Surgery for chest abnormality improves body image

NEW YORK (Reuters Health) - The surgical repair of a congenital deformity of the chest called pectus excavatum, or funnel chest, can dramatically improve a child’s body image as well as physical and psychosocial functioning, according to a report in the current issue of Pediatrics.

“These results should prompt physicians to consider the physiologic and psychological implications of pectus excavatum just as they would any other physical deformity known to have such consequences,” Dr. Robert E. Kelly, from Eastern Virginia Medical School, Norfolk, and colleagues conclude.
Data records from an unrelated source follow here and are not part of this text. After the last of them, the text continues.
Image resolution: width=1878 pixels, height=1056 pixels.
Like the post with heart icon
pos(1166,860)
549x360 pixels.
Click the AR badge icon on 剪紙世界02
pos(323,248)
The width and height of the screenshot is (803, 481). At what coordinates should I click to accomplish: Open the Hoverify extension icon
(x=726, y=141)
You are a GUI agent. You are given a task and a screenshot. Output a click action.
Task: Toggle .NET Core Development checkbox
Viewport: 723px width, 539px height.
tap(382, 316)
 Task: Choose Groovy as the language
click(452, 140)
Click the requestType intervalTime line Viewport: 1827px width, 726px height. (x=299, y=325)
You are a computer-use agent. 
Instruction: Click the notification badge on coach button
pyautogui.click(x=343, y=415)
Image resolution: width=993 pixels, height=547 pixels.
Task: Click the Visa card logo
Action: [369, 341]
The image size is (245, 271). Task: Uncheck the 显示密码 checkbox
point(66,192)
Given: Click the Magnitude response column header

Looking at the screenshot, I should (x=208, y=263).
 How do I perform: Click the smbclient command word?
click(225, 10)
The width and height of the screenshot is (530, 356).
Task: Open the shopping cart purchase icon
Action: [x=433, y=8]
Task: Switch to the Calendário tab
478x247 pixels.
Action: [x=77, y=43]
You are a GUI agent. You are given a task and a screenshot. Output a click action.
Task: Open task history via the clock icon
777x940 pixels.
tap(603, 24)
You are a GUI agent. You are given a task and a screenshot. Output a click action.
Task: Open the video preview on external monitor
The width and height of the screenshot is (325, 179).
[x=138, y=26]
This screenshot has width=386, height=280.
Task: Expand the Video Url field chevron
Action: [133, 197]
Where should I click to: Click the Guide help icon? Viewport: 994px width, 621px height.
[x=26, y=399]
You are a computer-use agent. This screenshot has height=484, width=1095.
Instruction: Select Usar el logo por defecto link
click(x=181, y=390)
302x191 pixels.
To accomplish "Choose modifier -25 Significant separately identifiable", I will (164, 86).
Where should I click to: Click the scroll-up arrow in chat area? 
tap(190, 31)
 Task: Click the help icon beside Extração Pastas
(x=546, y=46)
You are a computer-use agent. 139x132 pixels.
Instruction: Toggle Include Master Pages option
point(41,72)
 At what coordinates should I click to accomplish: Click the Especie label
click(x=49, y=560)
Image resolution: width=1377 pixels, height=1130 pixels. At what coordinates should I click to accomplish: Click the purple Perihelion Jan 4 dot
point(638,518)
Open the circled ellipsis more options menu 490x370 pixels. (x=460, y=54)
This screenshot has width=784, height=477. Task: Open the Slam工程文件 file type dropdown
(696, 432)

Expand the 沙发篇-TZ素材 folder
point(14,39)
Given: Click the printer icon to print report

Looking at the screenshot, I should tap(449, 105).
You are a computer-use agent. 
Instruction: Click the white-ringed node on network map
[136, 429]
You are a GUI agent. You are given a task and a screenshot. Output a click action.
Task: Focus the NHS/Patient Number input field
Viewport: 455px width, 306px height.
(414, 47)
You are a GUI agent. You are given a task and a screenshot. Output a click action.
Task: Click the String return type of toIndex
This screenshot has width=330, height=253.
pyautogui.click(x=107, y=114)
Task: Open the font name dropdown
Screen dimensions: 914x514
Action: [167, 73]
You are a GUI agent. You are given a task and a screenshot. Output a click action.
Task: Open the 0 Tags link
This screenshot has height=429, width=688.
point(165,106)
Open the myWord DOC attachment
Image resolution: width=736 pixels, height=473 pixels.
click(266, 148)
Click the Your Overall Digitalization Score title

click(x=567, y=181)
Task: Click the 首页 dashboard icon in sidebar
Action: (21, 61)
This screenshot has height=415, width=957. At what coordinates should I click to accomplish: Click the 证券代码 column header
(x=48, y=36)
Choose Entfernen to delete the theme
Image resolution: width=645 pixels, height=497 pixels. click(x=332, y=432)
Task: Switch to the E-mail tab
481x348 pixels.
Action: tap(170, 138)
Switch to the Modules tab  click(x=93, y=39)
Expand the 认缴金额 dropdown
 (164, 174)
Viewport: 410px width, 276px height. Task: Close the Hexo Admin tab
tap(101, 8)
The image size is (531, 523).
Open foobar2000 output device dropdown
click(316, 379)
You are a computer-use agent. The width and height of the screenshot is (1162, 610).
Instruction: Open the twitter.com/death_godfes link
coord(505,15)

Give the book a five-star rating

Pectus excavatum is an abnormal formation of the rib cage that gives the chest a caved-in or sunken appearance. It is caused by overgrowth of the connective tissue that connects the ribs to the breastbone, which makes the sternum curve inward. This causes a depression in the center of the chest that can be quite deep.

Using the Pectus Excavatum Evaluation Questionnaire, the research team assessed the thoughts about body image and functioning of 264 patients, ranging in age from 8 to 21 years, who underwent surgical repair. Their parents also participated. A 1-year follow-up survey after the surgery was completed by 247 patients and 274 parents.

The responses were rated on a scale of 1 to 4, with higher scores indicating a less desirable experience.

Overall, 97 percent of patients thought that the surgery improved the appearance of their chest, the report indicates. Surgery was also associated with a reduction in feelings of social self-consciousness and an improved body image.

Specifically, the patients’ average body image score improved from 2.30 to 1.40 and the physical difficulty score from 2.11 to 1.37.

The results of the parents’ survey also indicated improvements in their child’s emotional difficulties (scores improved from 1.81 to 1.24), social self-consciousness (2.86 to 1.33), and physical difficulties (2.14 to 1.32).

Kelly and colleagues note that pectus excavatum is often dismissed as “only cosmetic,” but they suggest that the condition “is not trivial in its effects on the life of the child.”